Render the stretch from the line containing "Task: Click the browser reload icon" through the line containing "Given: Tap the sort order arrow icon" as a Markdown table with the columns n and Line, numbering the rows and skipping any blank lines. Leave the pictures out.

[THE RECORDS start]

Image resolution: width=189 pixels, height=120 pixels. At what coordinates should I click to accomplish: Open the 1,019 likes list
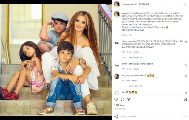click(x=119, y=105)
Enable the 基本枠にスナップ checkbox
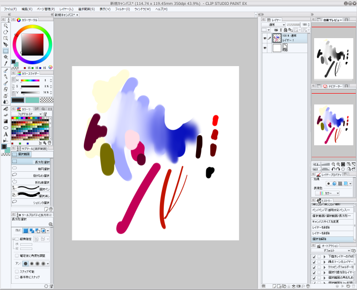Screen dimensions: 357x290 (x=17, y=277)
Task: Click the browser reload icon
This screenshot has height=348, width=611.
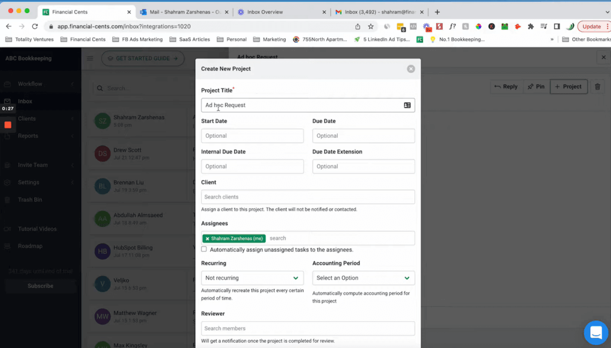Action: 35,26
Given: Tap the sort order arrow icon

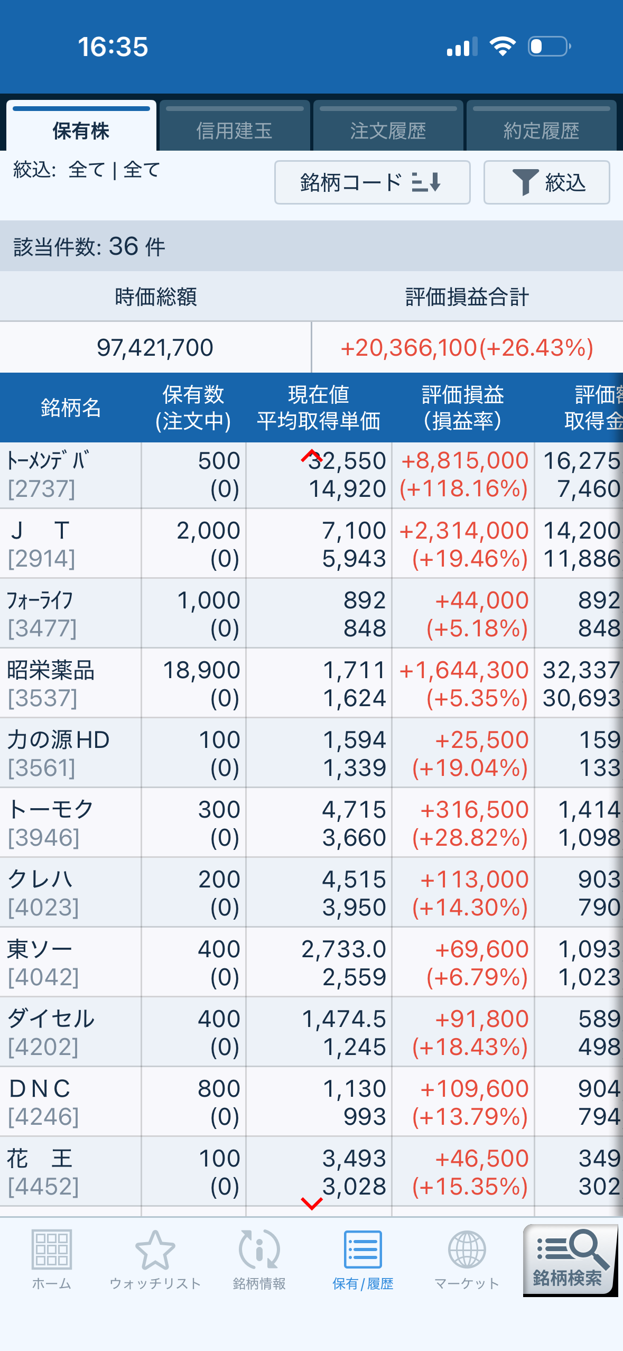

[THE RECORDS end]
[THE RECORDS start]

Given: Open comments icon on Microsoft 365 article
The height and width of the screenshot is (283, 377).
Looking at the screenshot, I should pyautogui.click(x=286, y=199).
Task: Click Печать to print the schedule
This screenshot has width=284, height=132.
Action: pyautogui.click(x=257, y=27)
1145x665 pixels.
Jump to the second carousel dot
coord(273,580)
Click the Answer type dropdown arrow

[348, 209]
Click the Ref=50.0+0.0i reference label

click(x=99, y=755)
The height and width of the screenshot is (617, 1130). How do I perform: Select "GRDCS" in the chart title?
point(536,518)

[THE RECORDS end]
[THE RECORDS start]

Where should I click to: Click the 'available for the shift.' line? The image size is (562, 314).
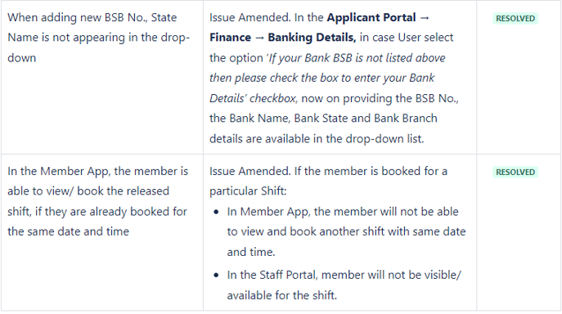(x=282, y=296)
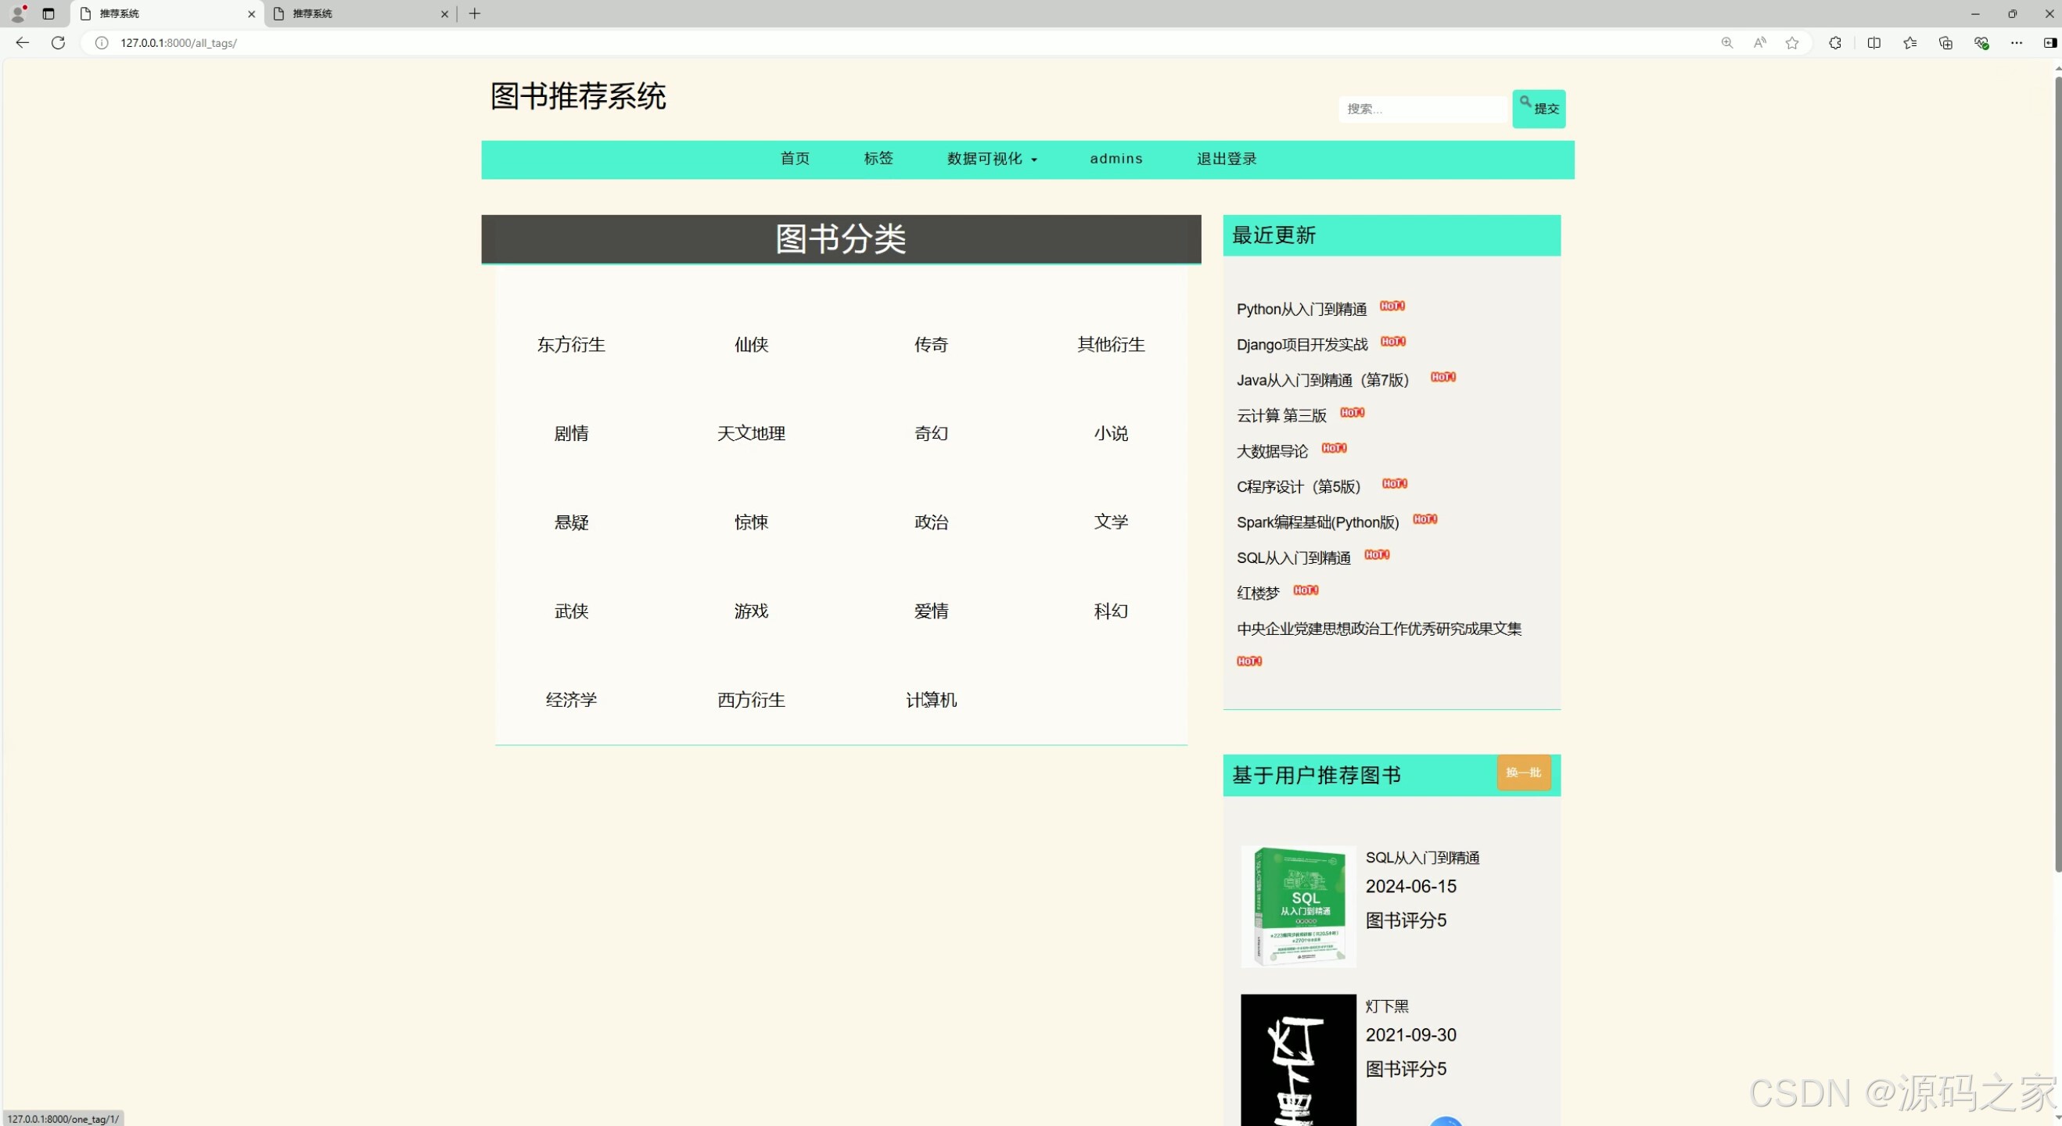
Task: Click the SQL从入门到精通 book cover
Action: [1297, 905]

[THE RECORDS end]

_RESULT BELOW_
| n | Line |
|---|---|
| 1 | Task: Click the browser reload icon |
| 2 | This screenshot has height=348, width=611. |
| 3 | Action: 35,26 |
| 4 | Given: Tap the sort order arrow icon |